Month: February 2010

From Sunday School to Jihad

This is a bizarre story, told through some incredible journalism, of a young American man’s journey from the Sunday School rooms of an Alabama Baptist church to the bowels of a Jihadist operation in Somalia.

Here’s an excerpt. It really is worth reading the whole thing.

Despite the name he acquired from his father, an immigrant from Syria, Hammami was every bit as Alabaman as his mother, a warm, plain-spoken woman who sprinkles her conversation with blandishments like “sugar” and “darlin’.” Brought up a Southern Baptist, Omar went to Bible camp as a boy and sang “Away in a Manger” on Christmas Eve. As a teenager, his passions veered between Shakespeare and Kurt Cobain, soccer and Nintendo. In the thick of his adolescence, he was fearless, raucously funny, rebellious, contrarian. “It felt cool just to be with him,” his best friend at the time, Trey Gunter, said recently. “You knew he was going to be a leader.”
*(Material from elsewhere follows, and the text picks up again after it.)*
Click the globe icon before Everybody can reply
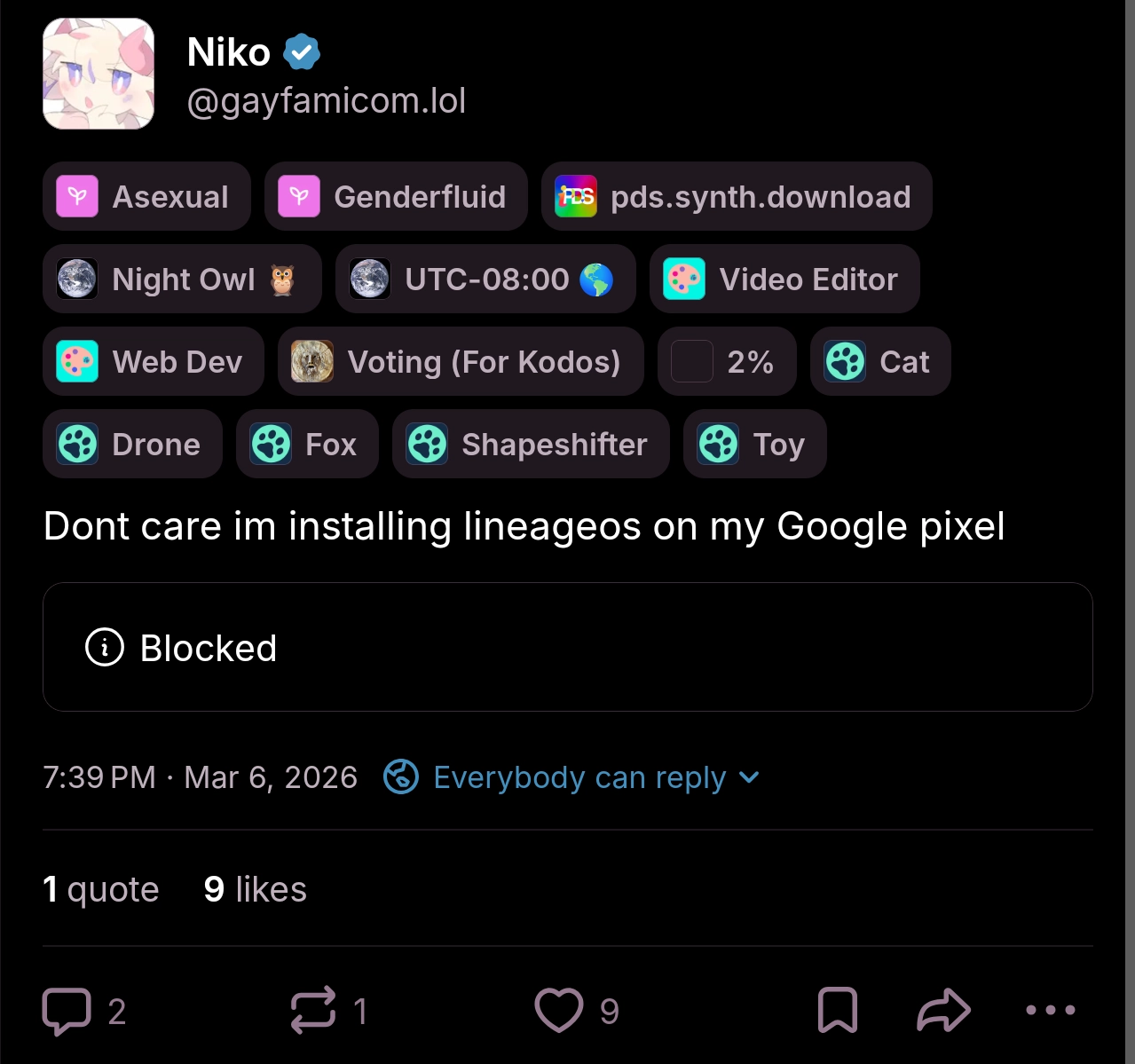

A decade later, Hammami has fulfilled that promise in the most unimaginable way. Some 8,500 miles from Alabama, on the eastern edge of Africa, he has become a key figure in one of the world’s most ruthless Islamist insurgencies. That guerrilla army, known as the Shabab, is fighting to overthrow the fragile American-backed Somali government. The rebels are known for beheading political enemies, chopping off the hands of thieves and stoning women accused of adultery. With help from Al Qaeda, they have managed to turn Somalia into an ever more popular destination for jihadis from around the world.

Read the whole thing – and then read this perspective on the story from another guy who grew up in aSoutherb Baptist church – Russell Moore – who provides a handy foil to the gun-toting American redneck type response that would traditionally see this guy as death deserving traitorous scum…

“You and I heard the gospel because of another jihadist’s trip to Damascus. Saul of Tarsus was filled with indignant zeal and, armed to the teeth, he thought he could terrorize the name of Christ off the face of the earth. What stopped him wasn’t a set of arguments. What stopped him was Christ. And the gospel he found on that sandy road was later propelled, through him, across the world right down to wherever you, and Omar, first heard it.”

Shock horror – humans hardwired to sin

Craig linked to this story about Australian’s being the most sinful people in the world. I thought it was interesting.

The finding comes from a BBC Magazine (Focus) article from an issue on sin. I can’t find the actual article – but there is another article from the issue online. An article which suggests that we’re hardwired for sin. Who’d have thought it. You know. Isn’t that what the Bible suggests. Groundbreaking research.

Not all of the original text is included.